The West Texas Intermediate Crude Oil market has shown itself to be bullish yet again but gave back some of the gains to show a little bit of hesitancy. Nonetheless, there is a lot of support underneath that I think comes into play, and I would be a buyer of this market when we get a little bit of value coming into the market. The $70 level is very important because it is a large, round, psychologically significant figure that a lot of people will react to, but then again, we also have even more support underneath.
Looking at the candlestick, the market did pull back a bit in order to form a shooting star, as the market has run into a bit of exhaustion. That being the case, the market is likely to continue to see noisy behavior and, as a result, it is likely that the pullback will be looked at as a potential buying opportunity. That being said, the market should continue to see plenty of people getting involved that were not able to previously, especially at the top of the ascending triangle, which sits at the $67.50 level. The 50-day EMA is starting to reach towards that area as well, so it makes sense that we should find buyers on any dip.

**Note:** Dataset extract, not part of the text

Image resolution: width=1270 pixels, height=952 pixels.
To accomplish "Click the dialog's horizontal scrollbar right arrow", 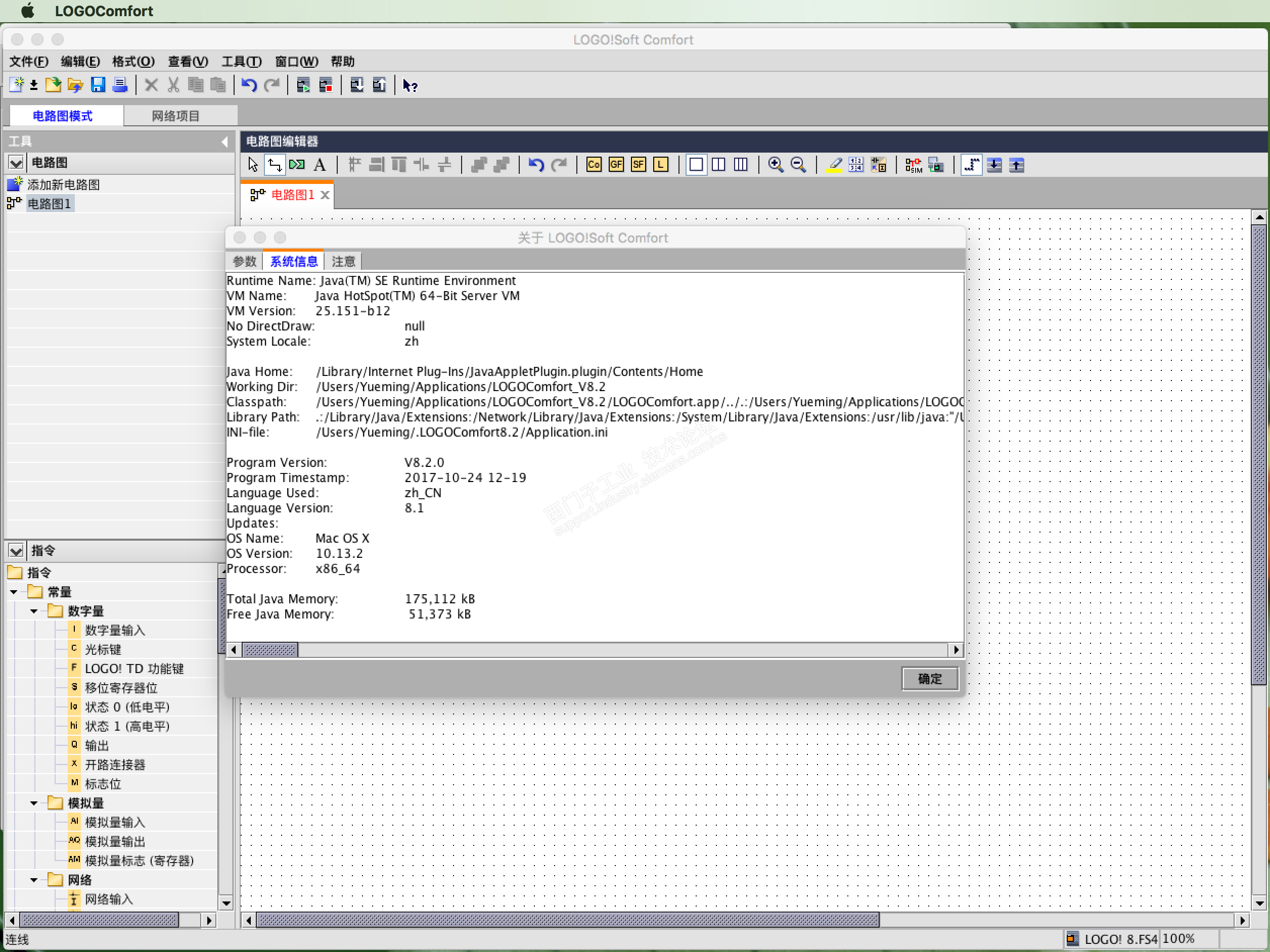I will (x=956, y=650).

If we break above the top of the candlestick for the trading session on Monday, that will also show a surge in bullish pressure and should open up the possibility of a move towards the $75 level.
After that, we could go as high as the $80 level, but I think that is a longer-term target, and I think it is going to take a while to get there. Eventually, probably by the end of the summer, I think we will touch the $80 level. It does not necessarily mean that we are going to go straight up in the air like we had previously, and I do not think that is the most likely of outcomes. I believe we will simply continue to grind higher on short-term pullbacks, so that is essentially how I am going to be playing this market. With this, I have no interest in shorting, but I do like the idea of buying these dips for short-term trades to the upside.